RADHEY SHIAM Vs. GUR PRASAD SERMA

Decided On August 25, 1977
RADHEY SHIAM Appellant
V/S
GUR PRASAD SERMA Respondents

JUDGEMENT

(1.) GUR Prasad Saxena and another filed suit No. 595 of 1964 against Radhey Shyam and 5 others for permanent injunction restraining the defendant No. 1 from installing and running flour mill in the premises occupied by the defendant No. 1 on 7-Ashok Marg, Lucknow. The plaintiffs alleged that a portion of the first floor of the said premises was occupied by plaintiff No. 1 as a tenant. Just below that portion lay the shop of the defendant No. 1 on the ground floor. The plaintiff No. 2 occupied a shop adjoining the shop of defendant No. 1 on the ground floor of the premises. The defendant No. 1 operated upon an oil expeller machine in his shop for about six months and thereafter he planned to instal a flour mill therein. It was alleged that prior thereto the defendant No. 1 carried a Kirana business in the shop. The installation of flour mill was opposed by the owners of the said building as also by the plaintiff No. 1. The plaintiffs alleged that they would lose their peace on account of rattling noise of the flour mill and their health would be adversely affected if the flour mill was allowed to be run. The defendant No. 1 did not agree to give up the idea of installing the flour mill hence the plaintiffs filed a suit on 23rd December, 1964. The suit was contested by the defendant No. 1 pleading inter alia that no nuisance had been caused or would be caused because of any of his alleged acts and that the plaintiffs had no right to sue. The trial court, having found that the running of the flour mill was not an actionable nuisance and that the oil plant of the defendant No. 1 was being run without causing any nuisance to the plaintiff, dismissed the suit.
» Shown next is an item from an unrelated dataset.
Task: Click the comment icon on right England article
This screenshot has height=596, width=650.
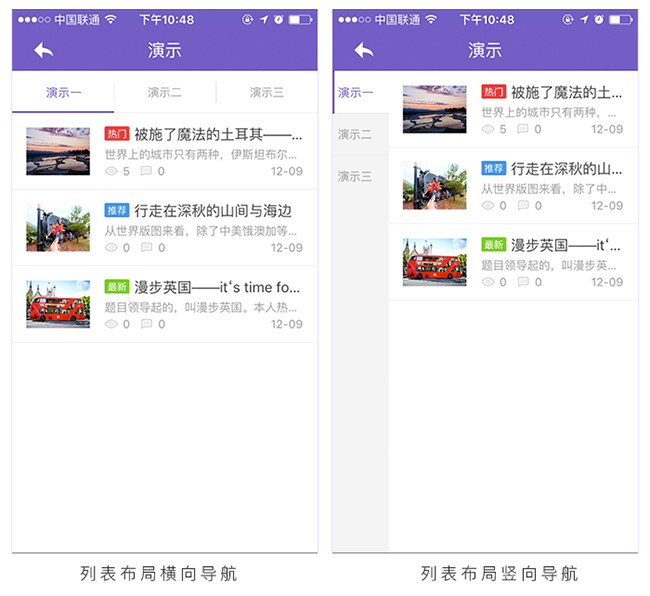Action: tap(522, 282)
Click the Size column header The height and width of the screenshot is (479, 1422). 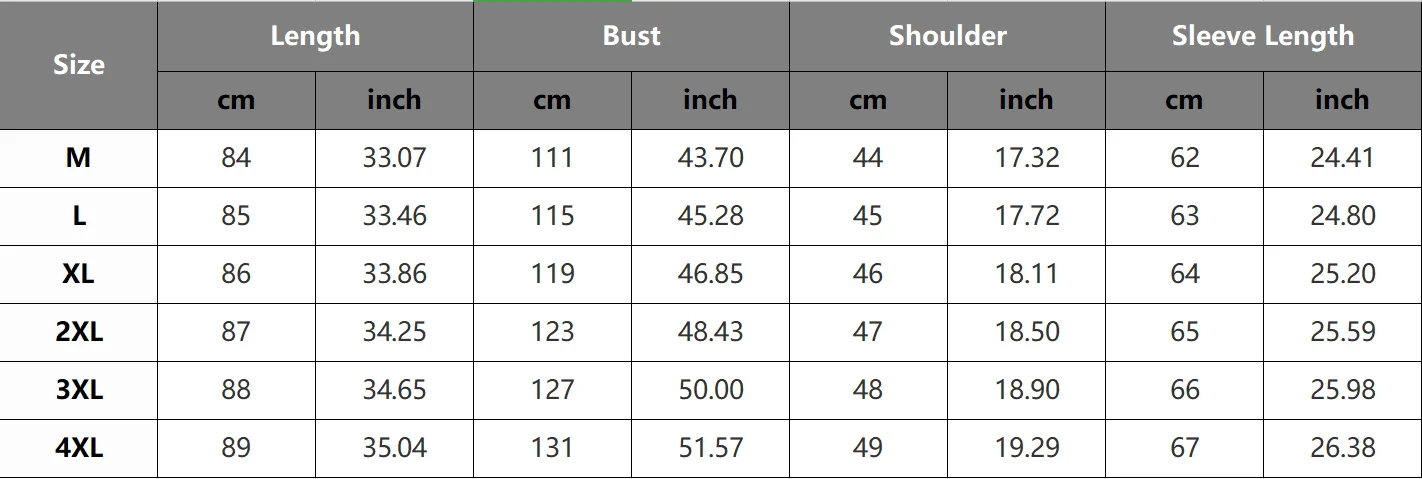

Against that decision the plaintiffs filed Civil Appeal No. 59 of 1968.

(2.) GUR Prasad Saxena filed another Suit No. 34 of 1966 on 10th January, 1966 against Radhey Shyam and 5 others for permanent injunction restraining the defendant No. 1 from running or continuing to run the oil expeller plant in his shop. This suit was also based on the ground of private nuisance. It was resisted by the defendant No. 1. The trial court having found that the running of the oil expeller plant by the defendant No. 1 was not a source of nuisance to the plaintiffs and that it would not weaken the building, dismissed the suit. The plaintiff preferred Civil Appeal No. 58 of 1968 against that decision. Both these appeals were heard together and decided by a common judgment by the learned Civil Judge, Mohanlalganj, Lucknow. The appeals were allowed and injunction was issued restraining the defendant No. 1, his servants, workmen and agents from making and causing to be made noise and vibrations from the impugned machines lodged in his premises on the ground floor of the building in question, so as to occasion nuisance, disturbance and annoyance to the plaintiff appellants, as the occupier of the residential portion of the first floor of the same building.

(3.) APPLYING principle No. (4) set forth above, it is manifest that a person can claim injunction to stop nuisance if in a noisy locality there is substantial addition to the noise by introducing of some machine, instrument or performance at defendant' s premises which materially affects the physical comforts of the occupants of the plaintiff' s house. The appellate court below has found as a fact that the running of the impugned machines would seriously interfere with the physical comfort of the plaintiff and the members of his family according to the ordinary notions prevalent among reasonable men and women. This finding being based on evidence is not assailable in second appeal. The plaintiffs were therefore, rightly held to be entitled to the injunction claimed by them. There is no merit in both the appeals.